Now let's continue the conversation. First, let's look at what the chat history looks like:

In [11]:
chat_history

[{'role': 'system', 'content': 'You are a helpful chat assistant.'},
 {'role': 'user',
  'content': 'Who played Saruman in the Lord of the Rings trilogy?'},
 {'role': 'assistant',
  'content': 'Saruman in the Lord of the Rings trilogy was played by Sir Christopher Lee.'}]

In [12]:
system_prompt = "You are a helpful chat assistant."
prompt = "What are some facts about him?"

print("------SYSTEM PROMPT-------")
print(system_prompt)
print("----------PROMPT----------")
print(prompt)
print("---------RESPONSE---------")
result, chat_history = llm_call(model="gpt-4", prompt=prompt, system_prompt=system_prompt, return_chat_history=True, chat_history=chat_history)
print(result)

------SYSTEM PROMPT-------
You are a helpful chat assistant.
----------PROMPT----------
What are some facts about him?
---------RESPONSE---------
Sir Christopher Lee was a British actor with a rich and varied career in film, television, and music, spanning over seven decades.

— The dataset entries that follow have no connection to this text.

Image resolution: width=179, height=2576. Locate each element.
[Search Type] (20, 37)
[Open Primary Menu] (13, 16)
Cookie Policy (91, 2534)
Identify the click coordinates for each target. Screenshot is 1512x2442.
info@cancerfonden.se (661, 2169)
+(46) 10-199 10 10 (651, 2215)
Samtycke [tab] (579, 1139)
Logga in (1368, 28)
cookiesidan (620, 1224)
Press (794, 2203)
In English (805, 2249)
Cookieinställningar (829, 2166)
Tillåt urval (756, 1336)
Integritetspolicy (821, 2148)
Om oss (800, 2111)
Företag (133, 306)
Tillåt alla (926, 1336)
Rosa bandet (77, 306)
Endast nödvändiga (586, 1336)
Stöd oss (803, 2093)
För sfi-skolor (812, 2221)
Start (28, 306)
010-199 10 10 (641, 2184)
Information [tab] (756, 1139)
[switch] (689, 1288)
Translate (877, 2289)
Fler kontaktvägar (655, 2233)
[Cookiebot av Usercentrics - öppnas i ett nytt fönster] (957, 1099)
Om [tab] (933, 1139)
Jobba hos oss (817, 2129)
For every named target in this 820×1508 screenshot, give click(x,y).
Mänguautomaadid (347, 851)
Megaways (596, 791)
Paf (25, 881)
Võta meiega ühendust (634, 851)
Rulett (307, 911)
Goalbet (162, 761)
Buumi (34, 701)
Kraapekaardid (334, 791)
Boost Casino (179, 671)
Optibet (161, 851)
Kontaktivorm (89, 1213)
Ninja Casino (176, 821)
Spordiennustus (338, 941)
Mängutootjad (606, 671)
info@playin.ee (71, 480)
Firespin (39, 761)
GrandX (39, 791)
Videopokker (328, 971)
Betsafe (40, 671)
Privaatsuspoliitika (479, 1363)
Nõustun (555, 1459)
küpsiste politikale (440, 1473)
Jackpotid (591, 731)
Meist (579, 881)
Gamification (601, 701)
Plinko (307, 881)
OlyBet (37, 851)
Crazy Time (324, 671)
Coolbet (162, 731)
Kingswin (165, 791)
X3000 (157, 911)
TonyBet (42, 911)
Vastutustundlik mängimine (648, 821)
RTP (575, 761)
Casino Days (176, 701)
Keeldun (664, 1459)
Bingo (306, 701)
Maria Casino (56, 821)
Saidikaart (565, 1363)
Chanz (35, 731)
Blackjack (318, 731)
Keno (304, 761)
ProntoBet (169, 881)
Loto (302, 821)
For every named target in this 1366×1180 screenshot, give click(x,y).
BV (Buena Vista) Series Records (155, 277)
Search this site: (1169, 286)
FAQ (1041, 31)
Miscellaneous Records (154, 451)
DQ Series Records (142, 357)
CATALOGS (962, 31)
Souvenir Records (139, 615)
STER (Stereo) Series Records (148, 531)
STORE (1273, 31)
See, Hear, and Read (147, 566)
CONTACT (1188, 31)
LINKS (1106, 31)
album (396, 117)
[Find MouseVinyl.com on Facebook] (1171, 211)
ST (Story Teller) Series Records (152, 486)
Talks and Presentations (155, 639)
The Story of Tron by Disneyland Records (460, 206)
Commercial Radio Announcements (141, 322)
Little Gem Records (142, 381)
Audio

Here are some facts about him:

1. He was born on May 27, 1922, in Belgravia, London, England, and died on June 7, 2015.

2. Lee is best known for his roles in horror films produced by Hammer Studios from the late 1950s. He played iconic roles like Count Dracula and Frankenstein's monster.

3. Apart from working in horror movies, he's also famous for his roles in The Lord of the Rings and The Hobbit trilogies as Saruman, and in the Star Wars prequel trilogy as Count Dooku.

4. He was knighted for services to drama and charity in 2009 and received the BAFTA Fellowship in 2011.

5. Lee was a step-cousin of Ian Fleming, author of the James Bond spy novels. He even played a Bond villain, Francisco Scaramanga, in "The 

Here, we see that the model uses the context from the previous conversation to remember that "him" refers to Sir Christopher Lee and generates some facts about him. Note: These facts may or may not be true and should be taken with a grain of salt.

### Taking memory further

In upcoming sessions, we'll take this idea of memory further with the introduction of vector databases and Retrieval Augmented Generation (RAG). We use these systems in scenarios where we have a lot of information to refer to and need a way of finding the most relevant information for the conversation at hand.